Another director with a rather chequered career is Liverpool-born Terence Davies, who turned 70 this year, and made the brilliant, poetic childhood studies Distant Voices, Still Lives (1988), which won numerous awards, and The Long Day Closes (1992), both autobiographical films set in 1940s and ’50s Liverpool, the first of which was voted no.9 in British film magazine Sight and Sound’s top ten films of the past 25years in 2002. His 2008 poetic documentary about Liverpool, Of Time and the City, brought him back to public attention, and his current film, Sunset Song, based on the 1932 novel by Scottish writer Lewis Grassic Gibbon, is a project he has wanted to do since the 1980s but was unable to raise the finance for. Set in Aberdeenshire before WW1, it focuses on Chris, played elegantly by model Agyness Deyn, who together with her mother and brother, suffers the abuse of a cruel, patriarchal father (Peter Mullan), lives on a farm, and dreams of being a schoolteacher. It’s a very conventional film, but the Scottish landscape – it was filmed in both Scotland and rural New Zealand – are almost another character in the film. It’s an epic film, beautifully shot and featuring Davies’ trademark community singing, as Chris overcomes her cruel family environment and marries a gentle farm worker, Ewan, after her father died of a stroke. Her husband, however, is drafted into the war, and comes back a changed man, treating her as brutally as her father did. He is eventually shot as a deserter, and Chris carries on alone with her child on the farm. There are some slightly awkward voice-overs by Chris taken directly from the novel, wheatfields are featured prominently, and Davies shot the picture of 65mm film, which enhances its epic scope. Old fashioned, perhaps, conventional, yes, but powerfully poetic. His forthcoming film about American poet Emily Dickinson, A Quiet Passion, with Cynthia Nixon, which has already been shown at the Berlin Film Festival, is one I’ll be looking out for.

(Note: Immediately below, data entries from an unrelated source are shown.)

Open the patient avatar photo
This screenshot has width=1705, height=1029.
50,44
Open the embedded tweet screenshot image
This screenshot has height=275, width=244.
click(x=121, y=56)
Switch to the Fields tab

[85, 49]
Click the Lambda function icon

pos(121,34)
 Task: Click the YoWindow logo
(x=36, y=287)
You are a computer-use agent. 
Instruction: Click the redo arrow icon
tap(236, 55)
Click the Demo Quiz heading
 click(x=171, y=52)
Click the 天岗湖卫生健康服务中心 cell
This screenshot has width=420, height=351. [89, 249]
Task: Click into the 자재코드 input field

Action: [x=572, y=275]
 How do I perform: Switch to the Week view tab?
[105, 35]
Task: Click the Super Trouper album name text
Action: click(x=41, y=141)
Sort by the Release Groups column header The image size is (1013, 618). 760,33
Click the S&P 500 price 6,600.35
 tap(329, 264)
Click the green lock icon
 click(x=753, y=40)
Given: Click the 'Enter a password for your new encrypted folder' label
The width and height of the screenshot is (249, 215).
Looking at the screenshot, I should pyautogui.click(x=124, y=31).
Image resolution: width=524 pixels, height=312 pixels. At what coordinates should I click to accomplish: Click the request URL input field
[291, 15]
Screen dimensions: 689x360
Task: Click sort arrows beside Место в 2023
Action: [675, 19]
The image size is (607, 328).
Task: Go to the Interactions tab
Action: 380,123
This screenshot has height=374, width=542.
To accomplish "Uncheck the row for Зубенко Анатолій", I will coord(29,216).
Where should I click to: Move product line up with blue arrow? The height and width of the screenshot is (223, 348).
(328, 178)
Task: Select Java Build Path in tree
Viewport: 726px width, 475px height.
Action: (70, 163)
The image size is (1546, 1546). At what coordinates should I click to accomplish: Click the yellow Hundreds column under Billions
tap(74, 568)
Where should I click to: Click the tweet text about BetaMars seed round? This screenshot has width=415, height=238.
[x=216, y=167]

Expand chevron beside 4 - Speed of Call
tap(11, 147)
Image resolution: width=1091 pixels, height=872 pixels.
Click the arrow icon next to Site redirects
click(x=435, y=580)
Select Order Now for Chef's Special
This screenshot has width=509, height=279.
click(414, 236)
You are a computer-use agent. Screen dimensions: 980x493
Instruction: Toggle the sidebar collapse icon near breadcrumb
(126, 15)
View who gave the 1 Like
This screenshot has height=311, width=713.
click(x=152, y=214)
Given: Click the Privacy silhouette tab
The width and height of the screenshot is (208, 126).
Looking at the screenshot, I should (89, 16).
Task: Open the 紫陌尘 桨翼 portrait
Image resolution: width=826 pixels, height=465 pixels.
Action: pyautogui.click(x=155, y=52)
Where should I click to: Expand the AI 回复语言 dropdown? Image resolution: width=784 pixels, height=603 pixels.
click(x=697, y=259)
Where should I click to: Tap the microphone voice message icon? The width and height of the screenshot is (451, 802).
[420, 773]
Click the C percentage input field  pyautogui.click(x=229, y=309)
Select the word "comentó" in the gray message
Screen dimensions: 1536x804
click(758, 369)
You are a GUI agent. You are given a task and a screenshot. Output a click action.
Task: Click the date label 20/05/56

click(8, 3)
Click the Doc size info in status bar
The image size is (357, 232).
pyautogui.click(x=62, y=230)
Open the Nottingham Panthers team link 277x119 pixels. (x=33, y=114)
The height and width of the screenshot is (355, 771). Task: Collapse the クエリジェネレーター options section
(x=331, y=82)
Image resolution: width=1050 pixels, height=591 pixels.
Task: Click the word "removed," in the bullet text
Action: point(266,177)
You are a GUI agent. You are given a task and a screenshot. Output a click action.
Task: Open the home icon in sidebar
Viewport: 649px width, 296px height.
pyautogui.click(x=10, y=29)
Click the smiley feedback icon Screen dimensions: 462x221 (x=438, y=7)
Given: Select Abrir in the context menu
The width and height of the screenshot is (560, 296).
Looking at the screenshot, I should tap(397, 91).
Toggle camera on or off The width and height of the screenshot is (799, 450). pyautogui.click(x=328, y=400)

Two very pleasing outcomes from the SFF are that the audience award for best drama film went to the Turkish feature Mustang, about five Turkish sisters coping with the strictures of their patriarchal uncle, and rebelling brilliantly, which I saw on general release in New Zealand last February, and that Portishead have just released a video of their version of Abba’s ‘SOS’ (that appears in High Rise) dedicated to Labour MP Jo Cox, who was brutally murdered last week. The video concludes with Beth Gibbons reaching out her hand, and a quote from the MP’s maiden speech: ‘we have far more in common than which divides us’.